Go listen to Geoffrey West – there he is again! My friends and colleagues say go to hear his talk on Why Cities Keep Growing. When more than three people recommend a site to me, then I sit up and take notice.

In this case I am happy to say that I followed the link on first suggestion. What I am pleased to see is the ability of people to link what West has to say with my framing of an Integral City as a living system – a meshwork – that has fractal qualities to its interconnections. These connections embrace the four quadrants of bio-psycho-cultural-structural.

West’s proposition is that (the built) city has more than the usual three dimensions (plus time) – that there is a fifth dimension that is fractal in nature.  Fractalness is the quality of self-same pattern making at different scales, that is the basic design process of all natural systems.
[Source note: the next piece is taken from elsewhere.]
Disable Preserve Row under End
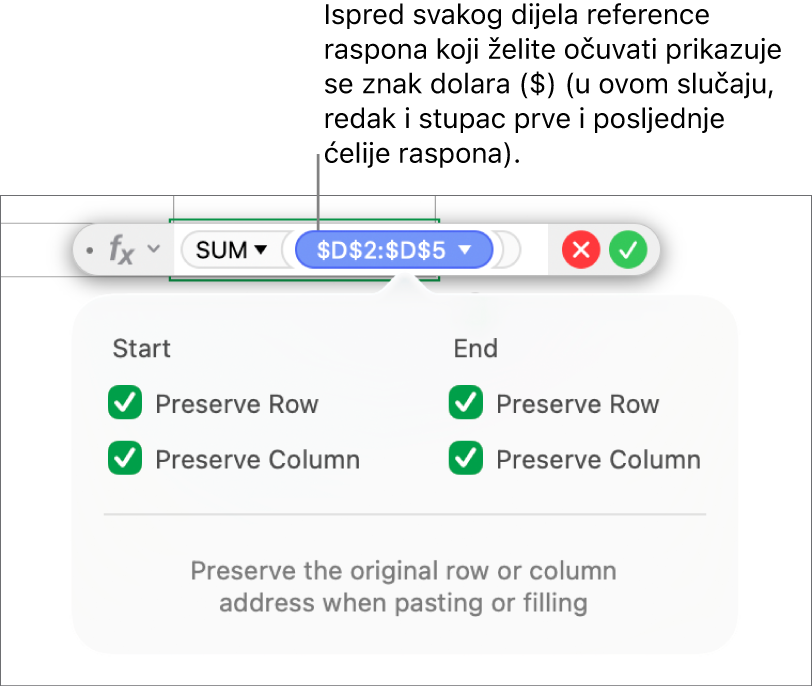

West points to the fact that in living systems it is the result of metabolic rate in relation to size.

The bottom line is that the “bigger you are the slower everything is”.  In the human system we have 10 to the 14 cells – which are arranged in hierarchical branching networks (for evidence, when I am teaching this, I point to heart capillaries and arteries at all scales or brain axons/dendrites). Each network uses the same basic units with a few basic rules: feed all the cells and minimize the energy used for survival so that you can maximize the energy for replication/regeneration. This appears to back up the basic propositions of living systems that what qualifies you as a living system is to survive, regenerate and connect with your environment.

West has discovered that there are two kinds of linearity that derive from the scaling of cities – one is superlinearity which appears to be socio-economically based where the doubling in size of structures produces a 15% increase in everything from wages to length of roads to crime to diseases. Superlinear scaling leads to open ended-growth that becomes ever-more frenzied in speed (even of walking) and demands without ever catching up to the dilemmas created by such growth. West asks if this is sustainable? Is the only way to counteract this superlinear growth ever greater pace of innovation and change and can the human being adapt to these conditions without eventually leading to collapse?

The contra-indication to this intractable problem is sub-linearity which arises from the scaling of social-cultural networks – the dimensional increases of relationship exchanges which enables economies of scale that depend on densifying the connections. The fractal connections in the relationships lead to hierarhical clustering of networks – or meshworks. (This enables sub-linear economies of scale in the range of a 15% savings on energy output.)

Much of what West proposes is fascinating because of its implications for innovation (that it is the only thing that can save the collapse of a singularity of super-linear growth), its living system limits to growth (ie. superlinearity is always drawing on more resources until an innovation allows for reduced energy demand)  and its interconnectedness of bio-psycho-cultural-structural dimensions (the integral city equation). It is also reminiscent of Miller’s (1)  Living System discoveries of the 3 major systems (information, energy, matter) and 19 sub-systems in all scales of living systems from cell to city/nation. And its lifecycle implications for organizations recalls Adizes (2) framework for corporate lifecycles based on the human lifecycle that posits the need to stay at “prime” – or the top of the sigmoid growth curve, by constantly reinventing itself.

It appears that human systems behave quite naturally at all scales – and that learning these lessons fractal geometry can definitely open up new pathways for evolutionary intelligence. Perhaps we could say something like:  mere matter leads to mere revolution; more info-energy connections leads to evolution???  TBD


(1) Miller, J. G. (1978). Living Systems. New York: McGraw-Hill Book Company.

(2) Adizes, I. (1999). Managing Corporate Lifecycles. Paramus, NJ: Prentice Hall Press.